J’ai vécu plusieurs fois ces moments magiques où les animaux viennent vous chercher pour jouer. Je me souviens d’une plongée au Cap Horn où des dauphins Lagénorhinques obscurs sont arrivés de nulle part et sont restés une heure avec nous, à virevolter, à tourbillonner à la lisière des kelps. À court d’air, nous avons dû remonter sur Alcyone. Nous avons regonflé les bouteilles et nous sommes retournés à l’eau, une heure et demie plus tard… Les dauphins sont revenus. Nous avons passé la plongée à faire un concours de cabrioles. Combien de plongées inoubliables avec des otaries espiègles venues, par surprise, mordiller mes palmes pour m’entraîner dans de folles arabesques ? Ces animaux étaient indomptés, libres… ils ne satisfaisaient pas mes caprices, mais leurs envies
Le mois dernier, j’étais avec mes amis, René Heuzey et Hugues Vitry, dans les eaux mauriciennes. René filmait un jeune cachalot. Je me suis mis à l’eau à une centaine de mètres de là pour ne pas gêner le tournage. Le jeune cachalot m’a vu ; il a fait demi-tour et il est venu vers moi, jusqu’à se coller à moi… Que fallait-il que je fasse ? Nager au plus vite vers le bateau pour sortir ? Absurde Non, j’ai profité de cet instant d’immense bonheur que le cachalot m’offrait Dans les lieux encore sauvages, où les hommes n’agressent pas les animaux (les îles subantarctiques, par exemple les animaux ne fuient pas. Au contraire, bien souvent, curieux, ils viennent au contact… C’est cette relation qui devrait être la norme Ces rencontres en plein océan sont choisies par les dauphins, les baleines, les cachalots, les otaries, pourquoi y renoncer ? Quoi d’autre, qui d’autre, peut mieux vous faire toucher du doigt le bonheur et la paix de notre planète vivante, et par conséquent l’envie irrésistible de la préserver ? Pourquoi se priver de ces instants exceptionnels, de ces rencontres si bouleversantes qu’elles changent votre vie pour toujours ? »

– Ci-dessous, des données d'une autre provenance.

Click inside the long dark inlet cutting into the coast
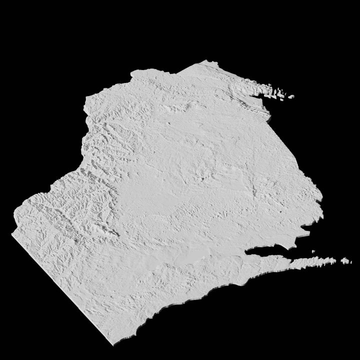pos(270,252)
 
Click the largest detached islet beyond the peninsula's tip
pos(345,260)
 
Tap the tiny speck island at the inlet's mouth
pos(313,252)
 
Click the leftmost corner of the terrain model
pos(12,234)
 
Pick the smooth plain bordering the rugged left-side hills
pos(145,195)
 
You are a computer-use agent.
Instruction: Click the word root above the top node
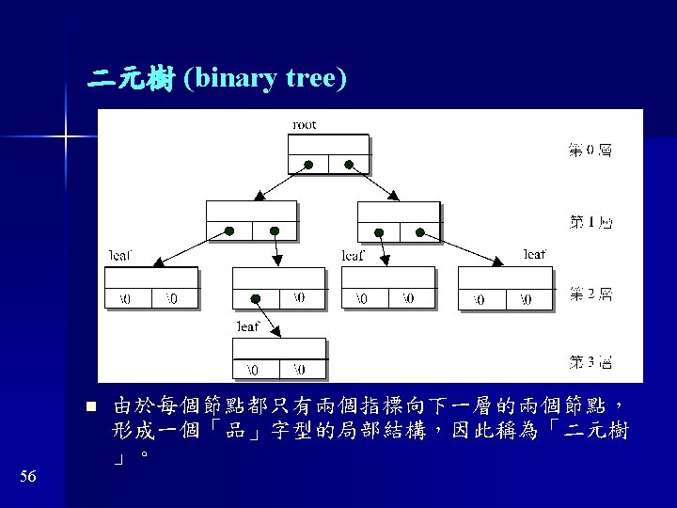coord(305,124)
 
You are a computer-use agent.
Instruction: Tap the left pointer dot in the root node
coord(308,165)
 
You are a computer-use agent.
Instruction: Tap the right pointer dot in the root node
coord(349,165)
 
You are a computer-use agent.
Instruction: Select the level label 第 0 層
coord(590,150)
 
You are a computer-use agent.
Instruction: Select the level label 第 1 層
coord(590,222)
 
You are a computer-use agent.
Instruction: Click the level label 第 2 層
coord(590,294)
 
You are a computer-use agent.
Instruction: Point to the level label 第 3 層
coord(590,361)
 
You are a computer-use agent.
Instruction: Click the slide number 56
coord(27,478)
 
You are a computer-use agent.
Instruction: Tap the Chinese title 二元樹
coord(131,80)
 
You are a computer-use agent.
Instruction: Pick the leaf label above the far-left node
coord(121,255)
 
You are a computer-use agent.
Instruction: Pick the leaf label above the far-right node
coord(534,254)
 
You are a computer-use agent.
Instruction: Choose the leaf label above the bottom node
coord(247,326)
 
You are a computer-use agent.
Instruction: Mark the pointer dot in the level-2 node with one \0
coord(256,299)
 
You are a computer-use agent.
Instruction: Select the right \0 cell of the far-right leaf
coord(525,299)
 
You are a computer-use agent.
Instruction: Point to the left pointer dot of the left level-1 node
coord(228,231)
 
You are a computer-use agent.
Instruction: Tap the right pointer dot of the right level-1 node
coord(421,231)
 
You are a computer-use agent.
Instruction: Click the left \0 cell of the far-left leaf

De ce témoignage, et dans l’esprit de la Charte Internationale du Plongeur Responsable, Longitude 181 Nature demande aux Centres de Plongée d’adopter la démarche suivante :
- Enrichir les briefings d’avant-plongée de consignes mettant en avant le respect de l’animal et l’attitude à tenir en cas d’approche.
- Bannir tout accrochage à l‘animal.
- Eviter le contact avec les mains.
- Interdire la poursuite de l’animal, quelles que soient les circonstances.
- Bannir d’autres moyens de propulsion que la seule force musculaire avec palmes.
- Préférer les rencontres en apnée.
- Eviter les plongées sur les zones de repos, de nurseries, et/ou à périmètre restreint.
- Limiter le nombre de plongeurs simultanément à l’eau, et le nombre quotidien de rotations sur zone
Dans tous les cas, les chartes d’observation et d’approche existantes doivent être respectées. Si celles-ci sont inexistantes sur la zone considérée, les Centres de Plongée doivent tout mettre en œuvre pour en exiger leur mise en place et leur respect.
Les centres doivent aussi tout mettre en œuvre pour comprendre si ces rencontres ne sont pas induites par des phénomènes périphériques, de type nourrissage par exemple, qui seraient le fait d’autres acteurs économiques de la zone.
Les Centres doivent s’interdire de faire de ces rencontres des éléments systématiques de promotion commerciale.